• [Given problem] Can you rewrite the stretch from "Given: Tap the" through "Screen dimensions: 720x1157" with "blue" replaced by "gray" and nothing else changed?

• [Supplied material]
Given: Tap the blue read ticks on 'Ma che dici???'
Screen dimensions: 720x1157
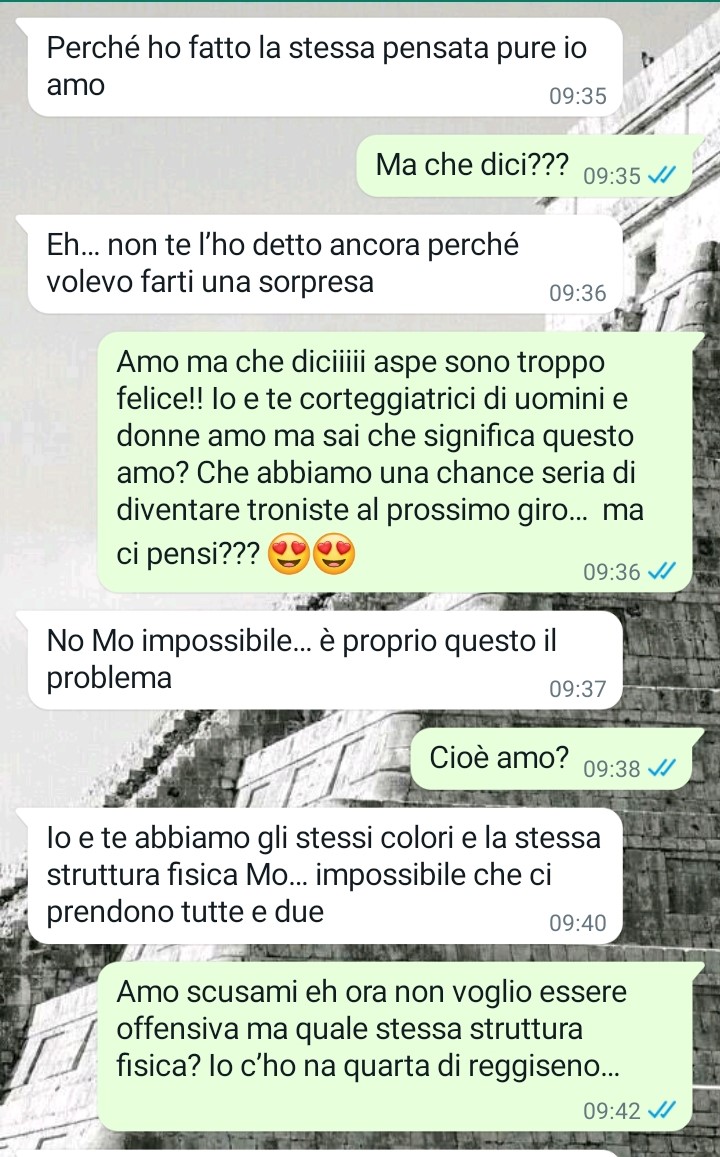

--

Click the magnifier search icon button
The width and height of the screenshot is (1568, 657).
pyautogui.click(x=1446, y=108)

• [Task solution]
Given: Tap the gray read ticks on 'Ma che dici???'
Screen dimensions: 720x1157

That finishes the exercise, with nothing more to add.